■ Assignment ■
Reproduce the records exactly. Leave the pictures out.

═════ The records

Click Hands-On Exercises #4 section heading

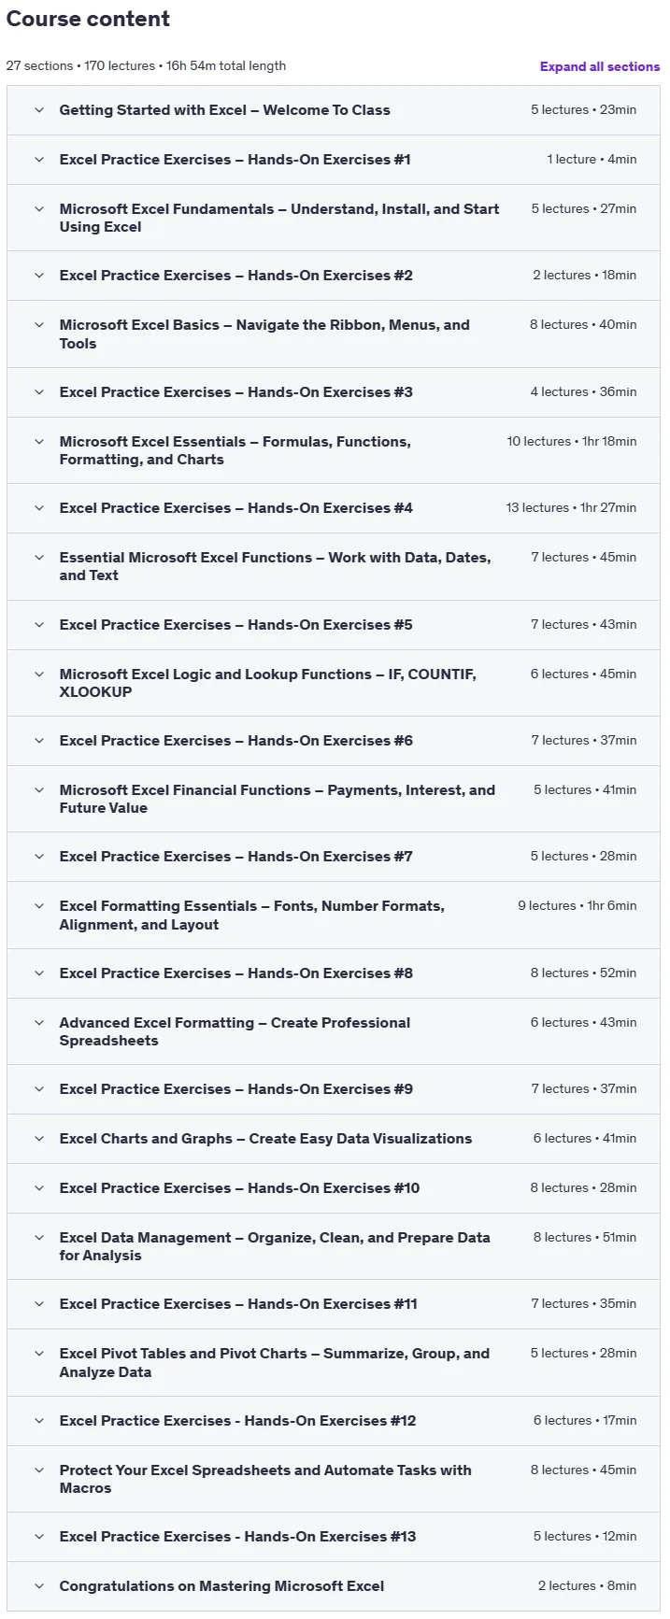[x=235, y=508]
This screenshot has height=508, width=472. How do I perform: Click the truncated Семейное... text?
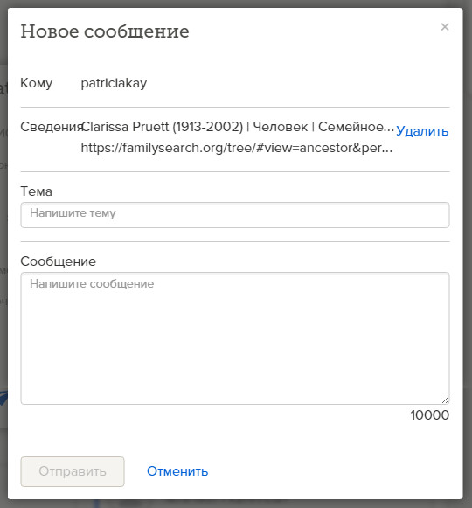point(356,127)
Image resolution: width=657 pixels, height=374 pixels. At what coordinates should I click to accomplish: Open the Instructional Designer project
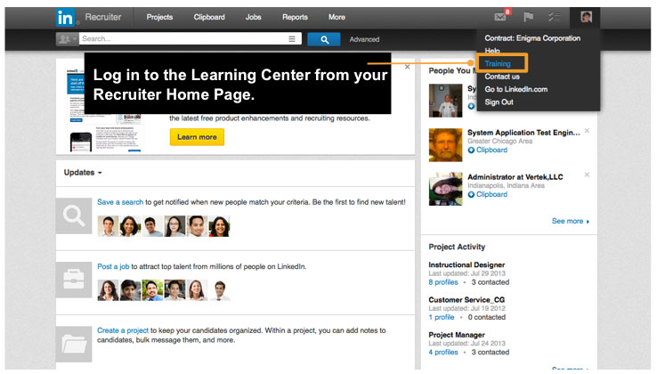pos(466,265)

══════════

■ Result of the task ■
Click Hands-On Exercises #4 section heading

[x=235, y=508]
This screenshot has height=508, width=472. How do I perform: Click the truncated Семейное... text?
point(356,127)
Image resolution: width=657 pixels, height=374 pixels. At what coordinates should I click to accomplish: Open the Instructional Designer project
pos(466,265)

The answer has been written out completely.